Oakland's No. 2 prospect ranked third in home runs last season with 37

There's a good amount of subjectivity regarding baseball prospects. With the evaluation of talent being in the eye of the beholder, finding consensus is often difficult. Even Jim Callis and Jonathan Mayo of don't always see eye to eye. They discuss their viewpoints regularly in a feature called Pipeline Perspectives. Submit a topic for them to debate.

With the calendar now officially turned to 2015 -- a hearty Pipeline New Year's greeting to all of you -- we figured it was high time to start looking at what we think will happen in the upcoming season.

Back by popular demand, Jim Callis and I will spend the next few weeks making prognostications on which prospects will lead the Minor Leagues in a variety of statistical categories at year's end. We're kicking this series off with our picks for who will win the home run title in 2015.

Jim is obviously still gloating over nailing this Perspectives battle from 2014. He picked Kris Bryant, who did indeed top the Minors with 43 home runs last season. I had gone with Javier Baez, though I did throw in the caveat that the one thing that might keep him from competing for the crown would be too much time in the big leagues. And even with his big league struggles, Baez did hit a combined 32 homers.

Resting on his laurels, Jim has opted to go with the most obvious choice, perhaps in Pipeline Perspectives history. He's going with Joey Gallo, who was the home run champ in 2013 and finished one behind Bryant a year ago. I wanted to start out the new year with a little more thought than that, though I'm not straying too far off course. My choice? A's first-base prospect Matt Olson.

Olson, ranked No. 98 on our current Top 100 (new list coming out at the end of the month!), No. 2 on the A's Top 20, isn't exactly an outlier. His 37 home runs in 2014 put him third on the dinger list behind Bryant and Gallo. It represented a nice uptick of 14 homers from the 23 that Olson hit during his first full season of pro ball.

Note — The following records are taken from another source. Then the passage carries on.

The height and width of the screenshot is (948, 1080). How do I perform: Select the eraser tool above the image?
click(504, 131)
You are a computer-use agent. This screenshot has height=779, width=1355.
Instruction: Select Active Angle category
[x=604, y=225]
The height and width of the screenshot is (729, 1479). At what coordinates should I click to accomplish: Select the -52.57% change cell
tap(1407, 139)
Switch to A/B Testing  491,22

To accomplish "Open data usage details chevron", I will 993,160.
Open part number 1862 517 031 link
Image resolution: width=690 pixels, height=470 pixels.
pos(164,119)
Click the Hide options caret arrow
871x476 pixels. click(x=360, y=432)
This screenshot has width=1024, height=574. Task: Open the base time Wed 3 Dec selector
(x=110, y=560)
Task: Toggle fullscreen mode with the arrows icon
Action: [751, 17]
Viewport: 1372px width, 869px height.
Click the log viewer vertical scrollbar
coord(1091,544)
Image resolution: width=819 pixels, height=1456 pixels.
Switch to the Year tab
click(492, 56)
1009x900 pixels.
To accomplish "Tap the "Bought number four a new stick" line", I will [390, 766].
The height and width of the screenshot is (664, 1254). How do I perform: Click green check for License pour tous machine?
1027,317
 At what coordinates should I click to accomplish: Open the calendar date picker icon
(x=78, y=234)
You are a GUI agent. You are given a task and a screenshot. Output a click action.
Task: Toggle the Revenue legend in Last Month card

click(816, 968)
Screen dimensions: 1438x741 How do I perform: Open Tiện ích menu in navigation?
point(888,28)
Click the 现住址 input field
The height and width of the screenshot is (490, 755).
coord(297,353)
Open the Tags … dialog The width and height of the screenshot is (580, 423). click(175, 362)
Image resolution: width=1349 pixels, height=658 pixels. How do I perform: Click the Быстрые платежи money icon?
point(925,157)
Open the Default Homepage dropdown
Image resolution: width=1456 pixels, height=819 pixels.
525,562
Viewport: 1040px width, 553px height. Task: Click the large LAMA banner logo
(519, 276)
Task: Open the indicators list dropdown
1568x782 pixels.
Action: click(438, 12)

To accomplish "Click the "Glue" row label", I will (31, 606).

Critics of this choice may point to where Olson did his hitting last year. Yes, the California League is a very nice place to hit. But once you look past that and more closely at the numbers, you'll see that Olson is far more than a creation of his environment.

First is how Olson responded to a rough first half. He hit .214/.342/.408 in April, clearly struggling with the move up a level. Olson improved each of the next two months, especially in June, which saw him post a 1.185 OPS. He scuffled in July again, but bounced back once more with a big August that allowed him to finish with a second-half OPS that was nearly 200 points higher than his first-half effort. In fact, Olson's 1.037 second-half OPS was better than Bryant's .997 and Gallo's .814 (Yes, I'm aware both were adjusting to new levels).

There's more statistical evidence that Olson was more than a product of his environment. He led the Minors with 117 walks. That's 45 more than he collected in his first full season and why he upped his on-base percentage to .404. That kind of plate discipline allows Olson to get more pitches to drive and put his power to good use. Yes, he swings and misses a good amount. But so do Bryant and Gallo, both of whom struck out at a higher rate than Olson.

Regardless of level, you want to see improvement as a player moves up the system. Olson has that covered. His walk rate jumped from 12.9 to 18.5 percent. At the same time, his strikeout rate dropped, going from 26.5 to 21.6 percent. When those two indices move in opposite directions like that, it's very encouraging. No wonder Olson's numbers all improved in 2014; it wasn't simply because he was in the Cal League. He even put up good power numbers in the Arizona Fall League, though he was sent home early after an infield collision. Olson's .686 slugging percentage would have easily topped the AFL had he amassed enough at-bats to qualify.

All of this points to Olson continuing to make adjustments as he moves up to Double-A. The only thing that would bring me more comfort would be if his home park in Midland was a little more homer-friendly (Frisco's park, where Gallo could start the year, is indeed more conducive to powering up). Overall, though, the Texas League is a solid circuit for the long ball.

Even if Olson struggles at the outset, as he did last April, he has shown an ability to deal with adversity, make adjustments and produce at a high level. He'll be just 21 for all of the 2015 season, one that should see him bringing home the Joe Bauman Award given to the Minor League home run champion.